Fixed income investors eye T-bills, avoid Treasury bonds

Fixed-income investors are scrambling for Treasury bills and cutting their appetite for Treasury bonds, hoping returns on government paper will increase and force the state to rely on short-term borrowing.

Three of the last four Treasury bill auctions have been oversubscribed. In contrast, bond auctions in May and June underperformed, reflecting the switch to shorter government paper as investors bet on the rates increasing.

Investors often avoid locking funds in long-dated papers such as bonds if they expect interest rates to rise, favouring the 91-day Treasury bill instead.

The shift comes ahead of the Central Bank of Kenya (CBK) policy meeting on Tuesday, which is expected to signal the general trend of interest rates in the coming months through the benchmark rate – which was frozen for the first time in April since June 2024.

‘As much as an investor has liquidity, one wants to restrict their tenure to the short end when there are expectations that yields will go up,’ said Christine Gatakaa, the Head of Fixed Income Trading at Capital A Investment Bank.

‘You don’t want to be underwater in a few weeks or months.’

Treasury bills were two times oversubscribed last week as investor bids topped Sh54.5 billion against a target of Sh24 billion.

The 91-day Treasury bill, the shortest tenure paper, marked the highest investor bids at Sh32.8 billion against a target of Sh4 billion.

T-bill subscriptions recovered from Sh16.6 billion in the previous week, affirming adequate liquidity in money markets even as investors wait for more signals on the interest rates direction.

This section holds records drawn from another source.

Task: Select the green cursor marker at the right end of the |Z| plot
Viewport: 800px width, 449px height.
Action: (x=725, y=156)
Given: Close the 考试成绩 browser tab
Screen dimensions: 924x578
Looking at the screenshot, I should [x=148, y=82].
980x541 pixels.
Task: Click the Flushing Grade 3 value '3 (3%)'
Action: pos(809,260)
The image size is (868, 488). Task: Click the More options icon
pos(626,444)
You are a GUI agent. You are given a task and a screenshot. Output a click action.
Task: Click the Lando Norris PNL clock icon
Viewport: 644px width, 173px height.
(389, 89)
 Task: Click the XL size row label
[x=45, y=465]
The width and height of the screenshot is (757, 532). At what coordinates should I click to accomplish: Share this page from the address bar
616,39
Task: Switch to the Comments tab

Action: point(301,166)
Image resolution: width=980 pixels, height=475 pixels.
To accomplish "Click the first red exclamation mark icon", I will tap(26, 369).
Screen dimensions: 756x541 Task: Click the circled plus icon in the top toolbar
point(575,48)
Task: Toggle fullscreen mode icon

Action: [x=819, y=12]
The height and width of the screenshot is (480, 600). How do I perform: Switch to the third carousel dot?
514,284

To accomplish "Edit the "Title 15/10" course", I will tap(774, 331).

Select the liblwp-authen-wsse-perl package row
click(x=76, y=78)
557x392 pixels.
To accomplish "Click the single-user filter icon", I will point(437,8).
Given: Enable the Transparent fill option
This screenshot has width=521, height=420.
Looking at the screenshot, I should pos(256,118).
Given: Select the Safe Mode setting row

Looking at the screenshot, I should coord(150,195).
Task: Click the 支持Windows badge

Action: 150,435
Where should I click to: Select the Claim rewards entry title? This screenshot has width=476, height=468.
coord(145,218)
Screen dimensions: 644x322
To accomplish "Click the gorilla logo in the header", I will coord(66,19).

‘The sharp recovery in demand suggests ample market liquidity and renewed investor appetite for government securities, as investors seek to lock in attractive yields amid rising inflation expectations and uncertainty surrounding the near-term interest rate outlook,’ analysts at AIB-AXYs Africa, an investment bank, said.

Returns on the shortest-dated government securities have risen since the start of April, mirroring the reversal in interest rates.

The 91-day T-bill return jumped from 7.4261 percent at the end of March to 8.5588 percent at present while interest rates on the longer-dated 364-day Treasury bill have grown to 8.7629 percent from 8.2815 percent over the same period.

Subscriptions on longer-dated Treasury bonds have underperformed in the past month, underlining falling demand for the high tenured securities as investors look to short-dated instruments.

The 15 and 25-year reopened bonds that sold this month, for instance, registered an 85.97 percent performance rate on Sh34.3 billion bids against a target of Sh40 billion.

Previously, two re-opened bonds – a 15 and 20-year paper – marked a subscription rate of 94.32 percent on Sh471.1 billion bids, against a target of Sh50 billion.

A 20-year Treasury switch bond issue also missed the mark, posting a performance rate of 76.14 percent on Sh7.6 billion bids received, but against Sh10 billion on offer.

The CBK, which serves as the National Treasury’s fiscal agent, faces the hard task of meeting the government’s domestic borrowing target while keeping interest payouts in check.

The bank is expected to ditch longer-dated securities for short-term issuances to ensure the government can meet its target even as payments to investors rise.

CBK has in the past indicated that it would rather pay high interest rates on short-term papers than offer premium payouts for longer durations.

‘CBK will have to yield to investor demands for higher rates if it is to hit borrowing targets. I expect to see switch bond auctions from longer-dated instruments to shorter-tenured papers. We have seen a lot more traction on bonds with tenures of less than five years in the secondary market, which informs where investor appetites are,’ Ms Gatakaa said.

Net domestic financing for the financial year starting July 1 is already expected to top Sh995.7 billion as Treasury bets on local credit markets to plug a Sh1.1 trillion budget deficit.

The US-Israel war on Iran is expected to have an impact on economic growth and revenue mobilisation.